Intelligence is an abstract concept that has had multiple interpretations over the centuries and that has fascinated all kinds of thinkers and researchers due to the value that is given to it within society. Some associate it with the ability to reason, process information and recognize rules, others with the ability to adapt to changing contexts and solve problems creatively. However, one of the most popular ideas currently was proposed by psychologist Howard Gardner when he wrote his book "Frames of Mind: The Theory of Multiple Intelligences" in 1983 and argued that intelligence was not one but many ways of reasoning, and that these they ranged from logical-mathematical intelligence to linguistic, musical, and emotional intelligence, among others.
The above has to do, of course, with the measurement of these factors in humans and their cultures. However, today another type of intelligence tries to compete and at the same time complement the previous ones: the artificial one; that set of algorithms that, based on 'machine learning' and 'deep learning' systems, are capable of interpreting statistical data and, therefore, can recognize and predict certain patterns (such as what types of movies you might like on Netflix, taking into account count your activity). However, some researchers from technological institutes such as MIT point out that artificial intelligence is still unable to communicate with humans and machines in the same way that humans interact with others.
According to Gary Marcus, a psychologist at New York University, referring to the development of robots of company, these work by copying the data of real conversations that have been transcribed so that these machines recognize them and "know" how to respond. And although, despite the fact that basic talk can be emulated in this way, computer algorithms still cannot make generalizations or extrapolate concepts, nor can they generate abstractions with little data (as a child would do), so limiting AI to the generation of patterns based on statistics and classifications, while still a revolutionary technological advance, still falls short of human intelligence or intelligences.

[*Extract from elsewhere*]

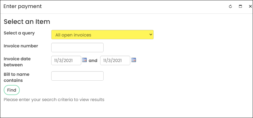The height and width of the screenshot is (118, 253).
Task: Click the "and" text between date fields
Action: (93, 61)
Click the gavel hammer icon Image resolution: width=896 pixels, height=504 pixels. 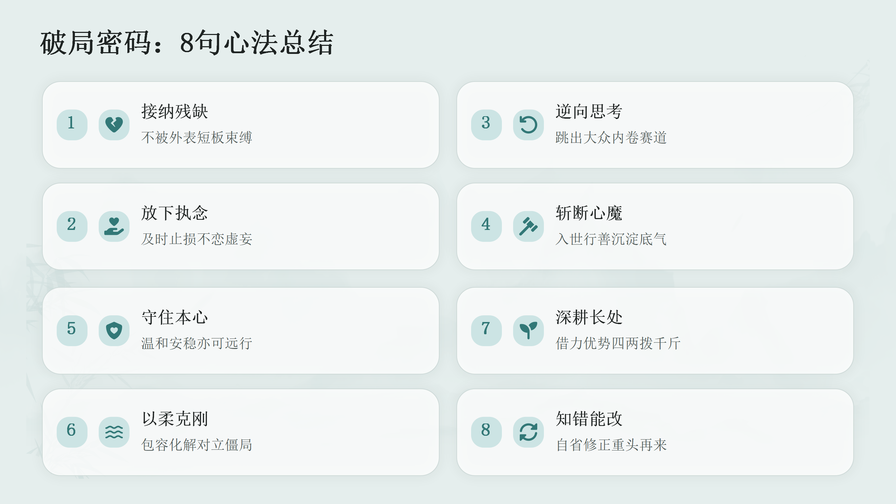tap(529, 226)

Another of the crucial points regarding the development of AI is that too many hands and natural resources are needed for the production of systems and devices of this type. So many, that in the book 'The AI Atlas', the researcher and founder of IA Now Kate Crawford takes a tour of the supply chain in the development of some Amazon AI devices.
When visiting some mining communities in the United States that constantly extract materials for the creation of this equipment, Crawford makes a relationship between the precariousness of the working conditions that are needed to sustain a technological giant like the one mentioned and its environmental implications along a chain that ends with the death of those devices and their disproportionate accumulation in regions like Pakistan and Ghana.
Therefore, an Artificial Intelligence system that, although it is capable of predicting behaviors and interpreting data efficiently, still depends on human hands and judgment in its creation, and that despite that cannot be developed under the understanding of their own relationship with iniquity, nature and human rights, is undoubtedly a sign of technological power, but not of intelligence.